The Supreme Court on Monday threw out that previous ruling, which clears the path for the Trump administration to continue the removal of alleged immigrant gang members from the United States, as long as the detainees are given due process to make the government prove the legality of their detention before being expelled from the country.

"AEA detainees must receive notice after the date of this order that they are subject to removal under the Act.
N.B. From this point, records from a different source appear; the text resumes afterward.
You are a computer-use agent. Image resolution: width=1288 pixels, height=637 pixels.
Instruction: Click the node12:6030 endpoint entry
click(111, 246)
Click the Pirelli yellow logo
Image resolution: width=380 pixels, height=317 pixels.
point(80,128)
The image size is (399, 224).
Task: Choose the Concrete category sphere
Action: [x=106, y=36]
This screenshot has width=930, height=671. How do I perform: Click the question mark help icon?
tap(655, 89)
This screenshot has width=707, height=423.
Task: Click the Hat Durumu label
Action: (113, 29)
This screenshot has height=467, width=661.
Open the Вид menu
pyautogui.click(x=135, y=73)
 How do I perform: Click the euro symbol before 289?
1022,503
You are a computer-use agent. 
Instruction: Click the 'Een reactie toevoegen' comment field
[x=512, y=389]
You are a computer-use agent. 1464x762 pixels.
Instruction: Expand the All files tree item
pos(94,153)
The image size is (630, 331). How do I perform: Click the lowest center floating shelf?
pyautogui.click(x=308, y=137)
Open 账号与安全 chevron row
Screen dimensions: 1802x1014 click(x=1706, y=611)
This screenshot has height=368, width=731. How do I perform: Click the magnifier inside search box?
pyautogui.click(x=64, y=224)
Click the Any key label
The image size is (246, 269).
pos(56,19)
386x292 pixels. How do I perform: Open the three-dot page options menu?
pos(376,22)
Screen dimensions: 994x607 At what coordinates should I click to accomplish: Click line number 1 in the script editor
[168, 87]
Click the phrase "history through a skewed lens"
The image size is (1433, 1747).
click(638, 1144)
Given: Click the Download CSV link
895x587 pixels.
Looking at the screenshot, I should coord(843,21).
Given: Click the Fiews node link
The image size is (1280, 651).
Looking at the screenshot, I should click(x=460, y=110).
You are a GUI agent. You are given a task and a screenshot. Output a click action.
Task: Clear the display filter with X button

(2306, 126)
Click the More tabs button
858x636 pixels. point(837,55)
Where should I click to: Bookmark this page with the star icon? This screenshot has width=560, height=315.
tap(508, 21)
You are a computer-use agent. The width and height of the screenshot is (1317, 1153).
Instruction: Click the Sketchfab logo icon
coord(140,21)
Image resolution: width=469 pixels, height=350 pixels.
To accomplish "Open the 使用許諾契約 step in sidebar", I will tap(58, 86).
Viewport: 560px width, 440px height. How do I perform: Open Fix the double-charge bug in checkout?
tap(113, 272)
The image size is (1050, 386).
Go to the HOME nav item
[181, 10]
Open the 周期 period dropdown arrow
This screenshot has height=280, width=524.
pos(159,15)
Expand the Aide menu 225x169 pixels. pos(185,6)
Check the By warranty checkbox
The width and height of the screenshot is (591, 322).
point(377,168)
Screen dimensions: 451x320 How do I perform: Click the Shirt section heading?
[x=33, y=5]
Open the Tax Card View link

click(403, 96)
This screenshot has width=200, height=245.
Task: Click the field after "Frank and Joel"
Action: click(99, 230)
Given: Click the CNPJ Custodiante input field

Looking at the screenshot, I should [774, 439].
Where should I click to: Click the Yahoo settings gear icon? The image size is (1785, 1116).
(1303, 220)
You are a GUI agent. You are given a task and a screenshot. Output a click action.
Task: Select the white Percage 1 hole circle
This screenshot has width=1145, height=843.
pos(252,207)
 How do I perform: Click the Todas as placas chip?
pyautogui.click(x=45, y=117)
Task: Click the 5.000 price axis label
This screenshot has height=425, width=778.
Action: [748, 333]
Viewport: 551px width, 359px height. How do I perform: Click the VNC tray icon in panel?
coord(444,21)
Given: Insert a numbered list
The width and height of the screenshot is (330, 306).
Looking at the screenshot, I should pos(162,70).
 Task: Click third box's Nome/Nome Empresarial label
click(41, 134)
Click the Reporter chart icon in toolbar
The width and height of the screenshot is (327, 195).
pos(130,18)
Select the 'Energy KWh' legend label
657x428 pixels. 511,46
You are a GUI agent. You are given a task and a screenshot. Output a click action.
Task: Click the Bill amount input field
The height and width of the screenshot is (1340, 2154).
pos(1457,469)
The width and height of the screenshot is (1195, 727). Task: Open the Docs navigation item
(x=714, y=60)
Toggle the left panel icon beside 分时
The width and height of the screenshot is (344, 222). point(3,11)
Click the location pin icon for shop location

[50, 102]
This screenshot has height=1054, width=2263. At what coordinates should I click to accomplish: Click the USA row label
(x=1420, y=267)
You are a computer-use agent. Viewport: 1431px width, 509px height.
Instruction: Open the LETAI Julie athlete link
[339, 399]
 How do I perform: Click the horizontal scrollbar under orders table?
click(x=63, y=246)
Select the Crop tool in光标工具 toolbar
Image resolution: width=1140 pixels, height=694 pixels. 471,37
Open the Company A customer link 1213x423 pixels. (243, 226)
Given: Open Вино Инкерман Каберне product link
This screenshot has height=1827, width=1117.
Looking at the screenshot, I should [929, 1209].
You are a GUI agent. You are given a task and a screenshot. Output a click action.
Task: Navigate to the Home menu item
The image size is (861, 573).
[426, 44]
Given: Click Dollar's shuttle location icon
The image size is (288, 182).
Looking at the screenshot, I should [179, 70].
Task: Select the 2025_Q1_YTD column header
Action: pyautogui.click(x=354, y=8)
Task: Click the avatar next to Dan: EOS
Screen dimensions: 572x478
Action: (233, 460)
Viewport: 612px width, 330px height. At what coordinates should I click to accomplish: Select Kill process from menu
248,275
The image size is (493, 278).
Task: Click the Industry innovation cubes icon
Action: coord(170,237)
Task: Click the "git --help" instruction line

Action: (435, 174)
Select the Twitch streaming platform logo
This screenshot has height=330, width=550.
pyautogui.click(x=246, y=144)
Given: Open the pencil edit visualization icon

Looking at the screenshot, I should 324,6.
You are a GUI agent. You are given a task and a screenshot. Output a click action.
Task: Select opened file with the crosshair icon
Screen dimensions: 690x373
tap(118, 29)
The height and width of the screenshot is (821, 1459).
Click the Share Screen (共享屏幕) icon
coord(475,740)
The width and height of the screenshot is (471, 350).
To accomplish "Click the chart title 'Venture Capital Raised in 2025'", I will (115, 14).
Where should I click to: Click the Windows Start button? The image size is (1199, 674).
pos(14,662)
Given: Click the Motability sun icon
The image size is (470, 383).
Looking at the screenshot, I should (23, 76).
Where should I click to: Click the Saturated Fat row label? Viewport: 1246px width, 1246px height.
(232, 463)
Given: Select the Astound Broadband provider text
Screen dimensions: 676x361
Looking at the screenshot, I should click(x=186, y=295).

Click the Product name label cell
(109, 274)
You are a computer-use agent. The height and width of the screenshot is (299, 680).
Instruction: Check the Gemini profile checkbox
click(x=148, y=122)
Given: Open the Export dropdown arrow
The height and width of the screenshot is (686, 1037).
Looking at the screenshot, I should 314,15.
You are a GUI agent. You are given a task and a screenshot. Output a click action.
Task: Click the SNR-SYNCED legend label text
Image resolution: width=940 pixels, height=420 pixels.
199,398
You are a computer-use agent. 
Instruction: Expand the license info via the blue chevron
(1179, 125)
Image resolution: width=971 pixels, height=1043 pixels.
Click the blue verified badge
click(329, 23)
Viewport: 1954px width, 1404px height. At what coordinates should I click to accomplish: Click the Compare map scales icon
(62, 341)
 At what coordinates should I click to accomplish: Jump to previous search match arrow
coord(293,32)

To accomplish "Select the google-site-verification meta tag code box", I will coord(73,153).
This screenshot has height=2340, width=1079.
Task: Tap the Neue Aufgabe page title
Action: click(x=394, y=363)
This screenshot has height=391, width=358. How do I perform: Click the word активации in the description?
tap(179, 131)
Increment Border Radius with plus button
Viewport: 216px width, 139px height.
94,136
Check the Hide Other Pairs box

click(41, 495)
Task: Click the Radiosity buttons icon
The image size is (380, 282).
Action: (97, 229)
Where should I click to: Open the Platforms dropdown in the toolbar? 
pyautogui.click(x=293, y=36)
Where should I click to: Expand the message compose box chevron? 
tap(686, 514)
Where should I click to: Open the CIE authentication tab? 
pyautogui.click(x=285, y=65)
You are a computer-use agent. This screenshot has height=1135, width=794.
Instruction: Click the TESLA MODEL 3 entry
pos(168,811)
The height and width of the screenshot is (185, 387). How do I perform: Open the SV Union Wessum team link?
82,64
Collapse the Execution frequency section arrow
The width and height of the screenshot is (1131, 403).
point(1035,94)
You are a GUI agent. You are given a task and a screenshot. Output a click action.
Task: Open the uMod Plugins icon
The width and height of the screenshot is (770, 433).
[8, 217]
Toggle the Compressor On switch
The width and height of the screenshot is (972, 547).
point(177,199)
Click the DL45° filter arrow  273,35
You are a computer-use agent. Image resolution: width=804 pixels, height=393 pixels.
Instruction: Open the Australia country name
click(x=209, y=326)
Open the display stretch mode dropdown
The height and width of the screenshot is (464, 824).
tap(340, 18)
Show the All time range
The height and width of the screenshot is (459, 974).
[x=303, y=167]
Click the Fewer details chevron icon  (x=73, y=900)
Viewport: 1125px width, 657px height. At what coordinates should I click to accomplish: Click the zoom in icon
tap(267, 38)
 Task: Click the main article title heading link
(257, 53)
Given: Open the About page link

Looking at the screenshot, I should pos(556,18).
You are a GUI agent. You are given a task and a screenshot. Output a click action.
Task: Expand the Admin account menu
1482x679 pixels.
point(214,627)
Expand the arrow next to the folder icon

The notice must be afforded within a reasonable time and in such a manner as will allow them to actually seek habeas relief in the proper venue before such removal occurs," the Supreme Court wrote in its ruling.

In a dissent to the ruling, liberal Justice Ketanji Brown Jackson spoke to the historic nature of Monday's decision.

"I lament that the Court appears to have embarked on a new era of procedural variability and that it has done so in such a casual, inequitable and, in my view, inappropriate manner," Jackson wrote.

The Supreme Court decision leapfrogs the lower courts' procedures in this fast-moving case, which has triggered concerns from critics about Trump's aggressive and unprecedented use of presidential power in invoking the rarely-used Alien Enemies Act, which has only been used in the War of 1812, World War I and World War II.

Attorneys for the Venezuelan immigrants who filed suit to fight the deportations argued that the improper use of the AEA could allow officials to target disfavored immigrant groups without any checks and balances.

It would "allow the government to immediately begin whisking away anyone else it unilaterally declares to be a member of a criminal gang to a brutal foreign prison," they said.